§ Selected extract
********

We want to prove that given $\epsilon>0$, there exists a positive $\delta$ such that $$0<\sqrt{x^2+y^2}<\delta \Rightarrow |f(x,y)-1|<\epsilon.$$

So let $\epsilon>0$. Choose $\delta$ so that $(*)$ holds true, and let $0<\sqrt{x^2+y^2}<\delta$. Then $$|x+y|\leq|x|+|y|\leq\sqrt{|x|^2+|y|^2}+\sqrt{|x|^2+|y|^2}=2\sqrt{x^2+y^2}<2\delta.$$ Then by (*) (for $x+y\neq0$) and by the definition of $f$ (for $x+y=0$), we have $|f(x,y)-1|<\epsilon$ as required.

The same argument works if the function is defined as $g:\mathbb{R}^2\setminus\{(x,y):x+y=0\}\to\mathbb{R}$ with $g(x,y)=\frac{\sin(x+y)}{x+y}$. With a slight amendment, the same result also holds for $$f(x,y)=\left\{ \begin{array}{cl} \frac{\sin(x+y)}{x+y} & x+y\neq0; \\ h(x) & x+y=0,\end{array}\right.$$ where $h$ is any function defined in a neighbourhood of $x=0$ which has $\lim_{x\to0}h(x)=1$.

********

§ Data
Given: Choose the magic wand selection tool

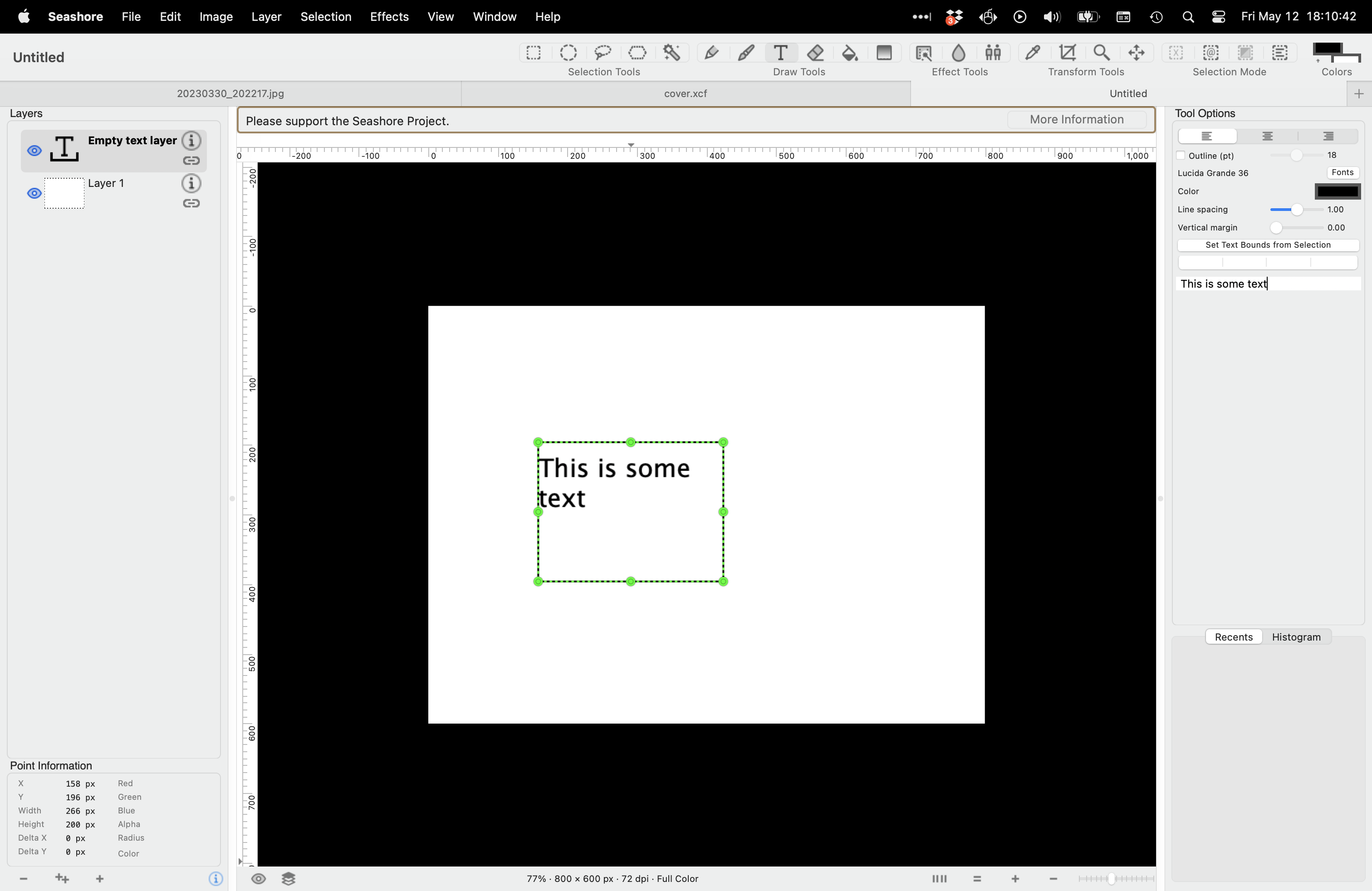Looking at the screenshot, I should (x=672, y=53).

********

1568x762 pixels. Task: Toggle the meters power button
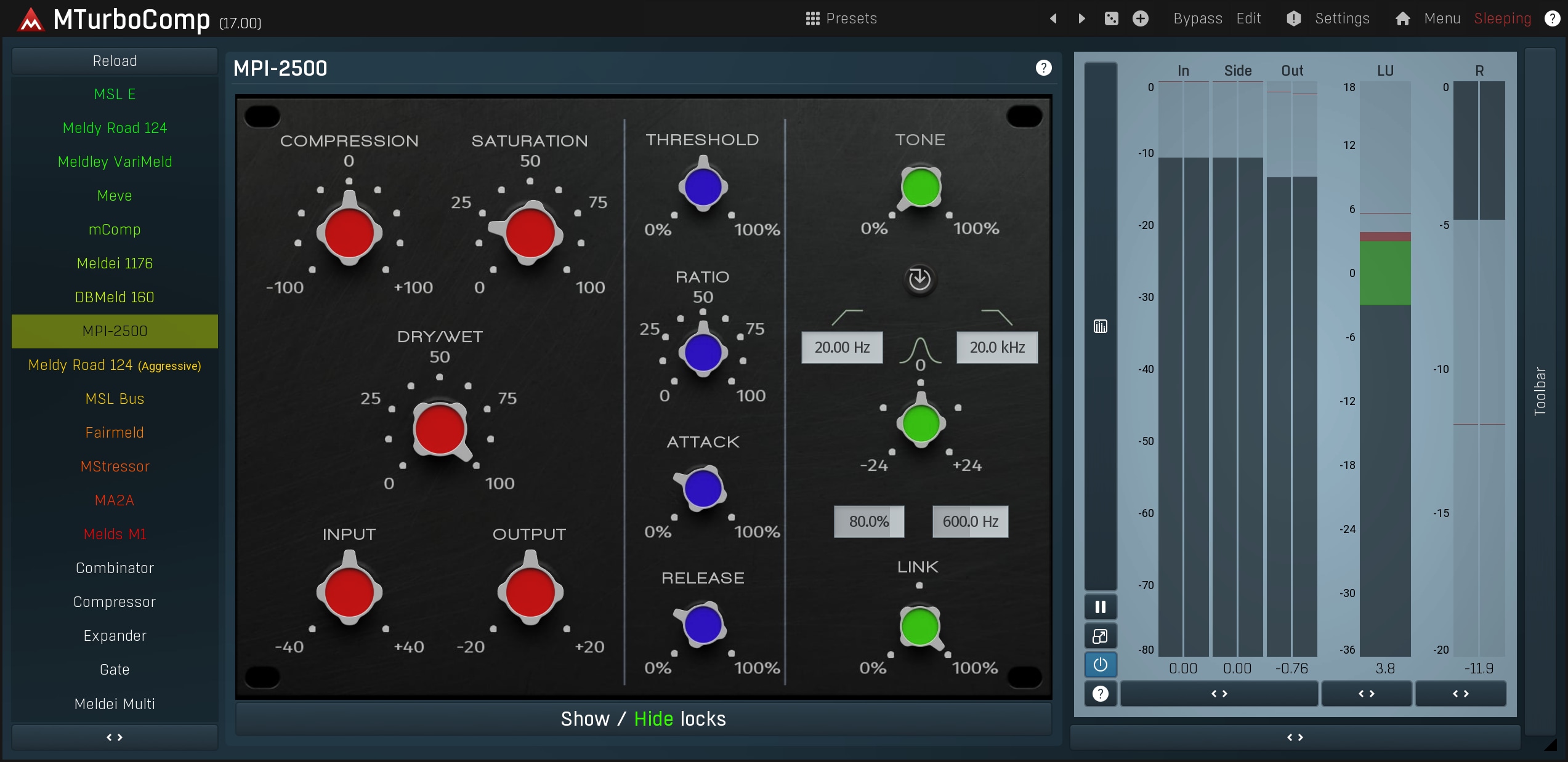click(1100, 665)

********

§ Your task
Give what comes next in the epsilon-delta proof about the limit of sin(x+y)/(x+y), starting after its final sentence.

§ Written response
Solution 2:

Presumably, when we talk about $\lim_{(x,y)\to(0,0)}\frac{\sin(x+y)}{x+y}$, the domain of $\frac{\sin(x+y)}{x+y}$ is assumed to be $\mathbb{R}^2\setminus\{(x,y):x=y\}$, otherwise, as you and the others have pointed out, the limit does not exist. Now, given that the issue has been settled, it's perfectly OK to evaluate the limit as $\lim_{u\to0}\frac{\sin u}{u}$. Let $u=x+y$ and $v=x-y$. Recall what is meant by $\lim_{(x,y)\to(0,0)}\frac{\sin(x+y)}{x+y}=L$:

(a) For any $\epsilon>0$, there exists $\delta>0$ such that $\|(u,v)\|<\delta \Rightarrow \left|\frac{\sin(u)}{u}-1\right|<\epsilon$.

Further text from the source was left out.